Now, for $n>0$ a degree $n$ map $S^1 \to S^1$ wraps the circle counter-clockwise around itself $n$ times. The shortest possible choice of vertices that wraps $n$ times around is $(1, \zeta_3, \zeta_3^2,\dots, 1, \zeta_3, \zeta_3^2)$ where the triple of vertices is repeated $n$ times (prove by induction, you might have to formalize what I mean by "wraps around" in this context). This puts a lower bound on the size of a simplicial structure admitting a degree $n$ map $S^1 \to S^1$, namely it must have at least $3n$ vertices.
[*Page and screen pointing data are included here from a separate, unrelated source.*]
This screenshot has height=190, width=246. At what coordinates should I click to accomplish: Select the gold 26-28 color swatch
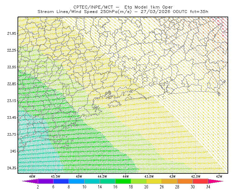tap(169, 181)
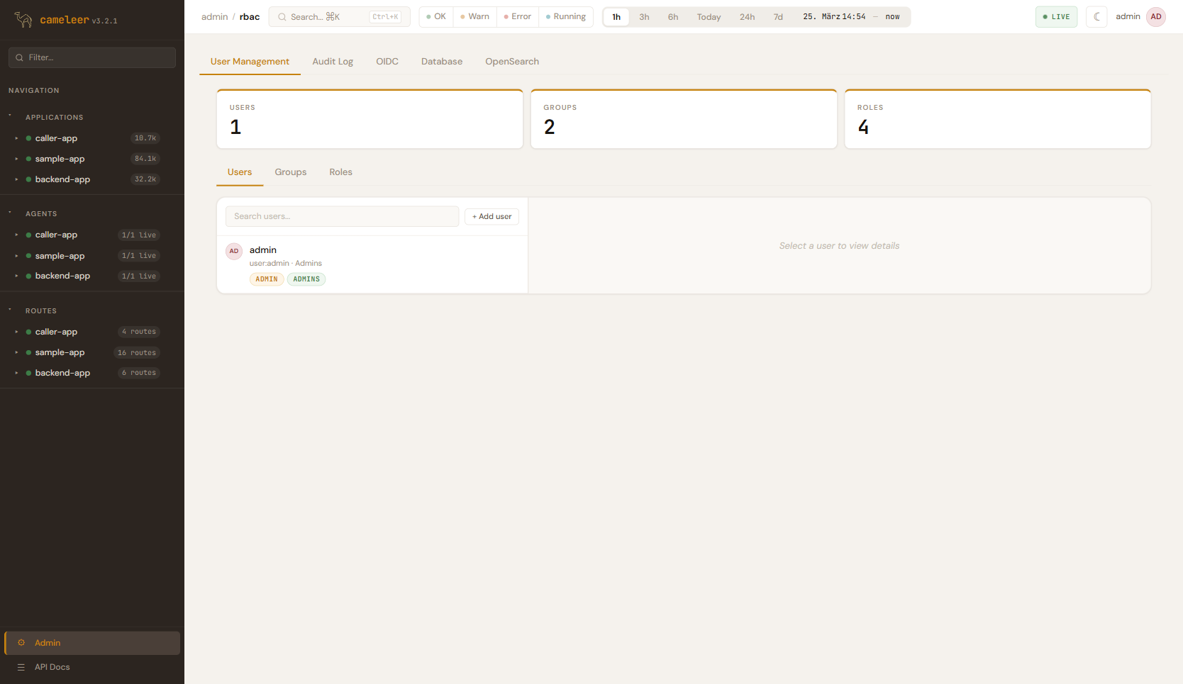Click the Cameleer camel logo icon
The image size is (1183, 684).
[23, 20]
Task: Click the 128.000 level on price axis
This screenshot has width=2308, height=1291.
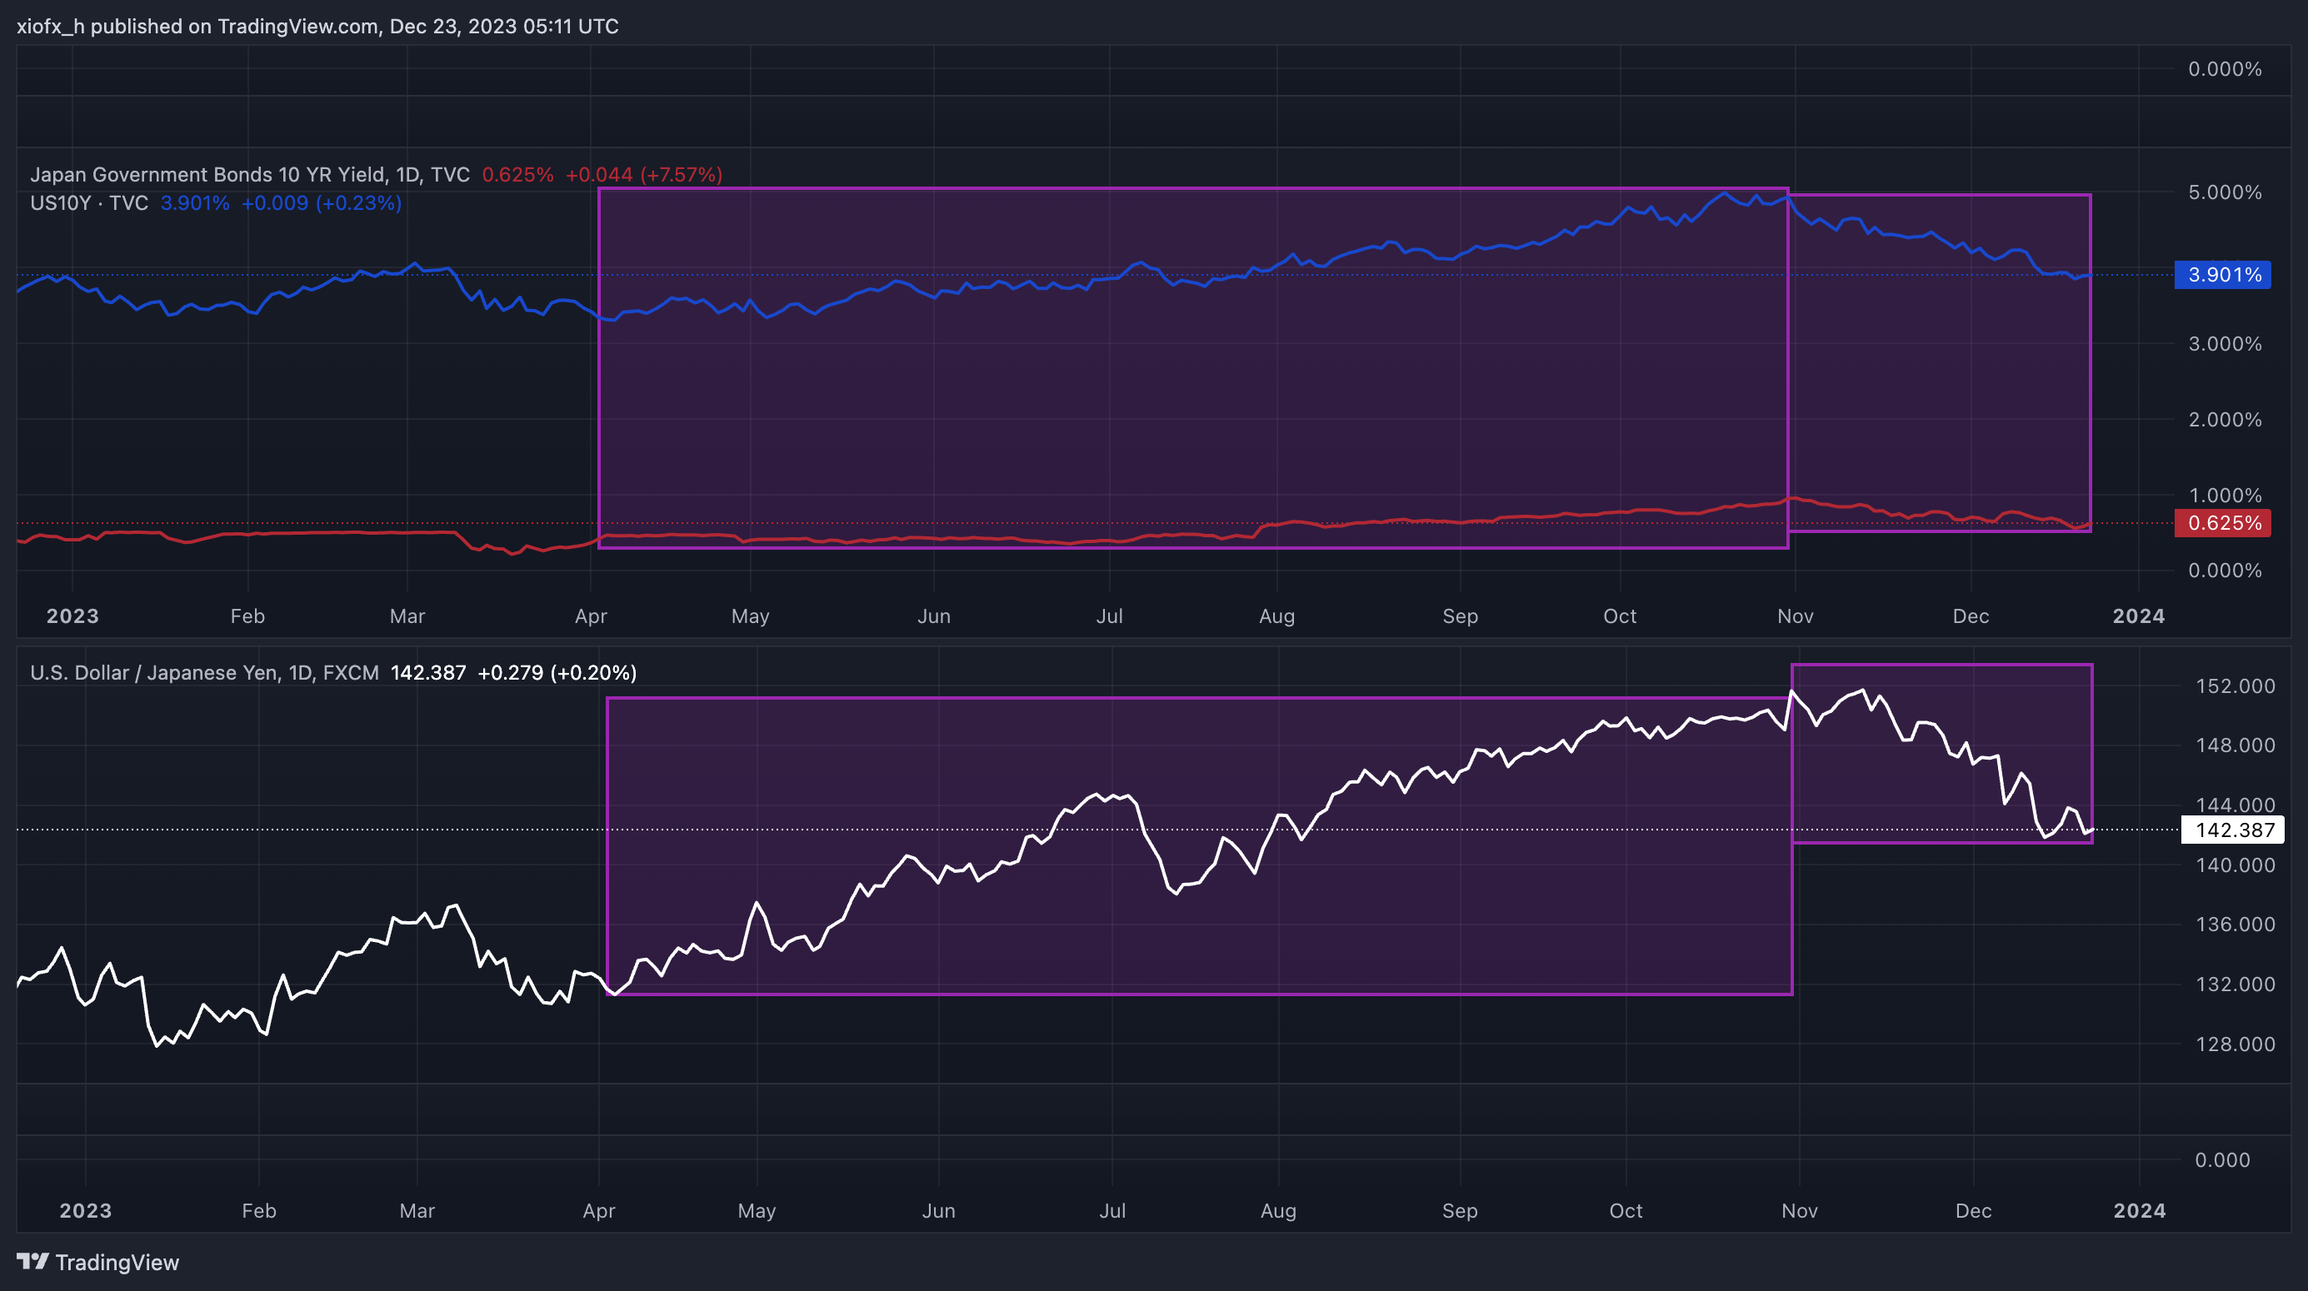Action: [x=2235, y=1044]
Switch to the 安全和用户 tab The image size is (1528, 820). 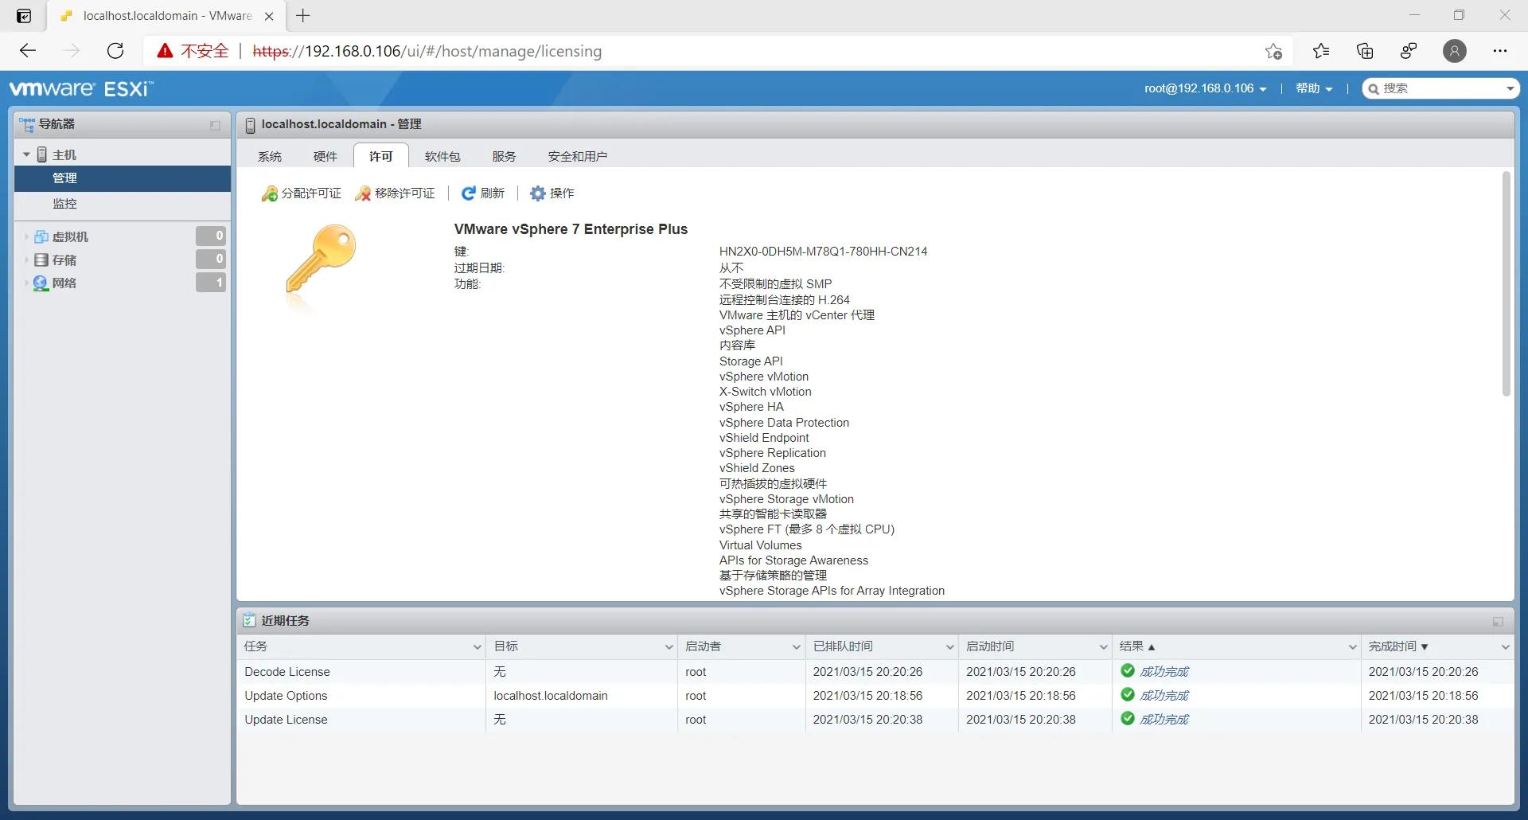579,156
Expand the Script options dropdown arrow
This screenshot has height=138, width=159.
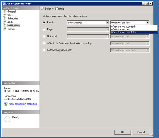(53, 9)
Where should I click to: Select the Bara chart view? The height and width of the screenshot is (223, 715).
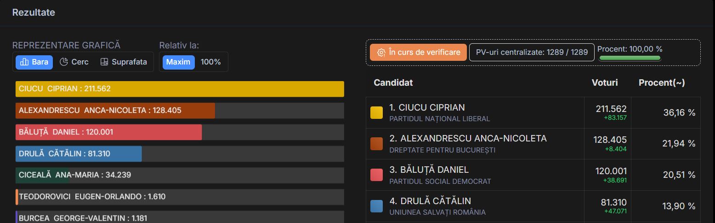coord(34,62)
As you mention in your question, the simplicial structure $\sigma = (1, \zeta_n, \dots, \zeta_n^{n-1})$ and the map $z^n \colon (S^1, \sigma) \to (S^1, \tau)$ realize this lower bound.

Answer 3

Say $K$ and $L$ are simplicial structures of $S^1$, and $L$ has three edges $e_1$, $e_2$, and $e_3$ ordered and oriented counterclockwise about $S^1$. If $K$ has $k$ ordered and oriented edges $\tilde e_1, \ldots, \tilde e_k$, then the simplicial homology groups $H_1^K(S^1) \cong \mathbb Z$ and $H_1^L(S^1) \cong \mathbb Z$ with respect to each simplicial structure are respectively generated by the cycles $\tilde e_1 + \cdots + \tilde e_k$ and $e_1 + e_2 + e_3$.

Suppose $f : K \to L$ is a simplicial map of degree $n$. Then the induced map $f_* : H_1^K(S^1) \to H_1^L(S^1)$ is given by: $$ f_*\left( \tilde e_1 + \cdots + \tilde e_k\right) = n(e_1 + e_2 + e_3) = ne_1 + ne_2 + ne_3 $$ Since the map is simplicial, each edge $\tilde e_i$ gets sent homeomorphically to one of $e_1, e_2, e_3$, so each edge $e_j$ in $L$ has at least $n$ disjoint preimages in $K$ (there may be more). So $K$ has at least $3n$ edges. The map you've constructed has degree $n$, so the bound is sharp.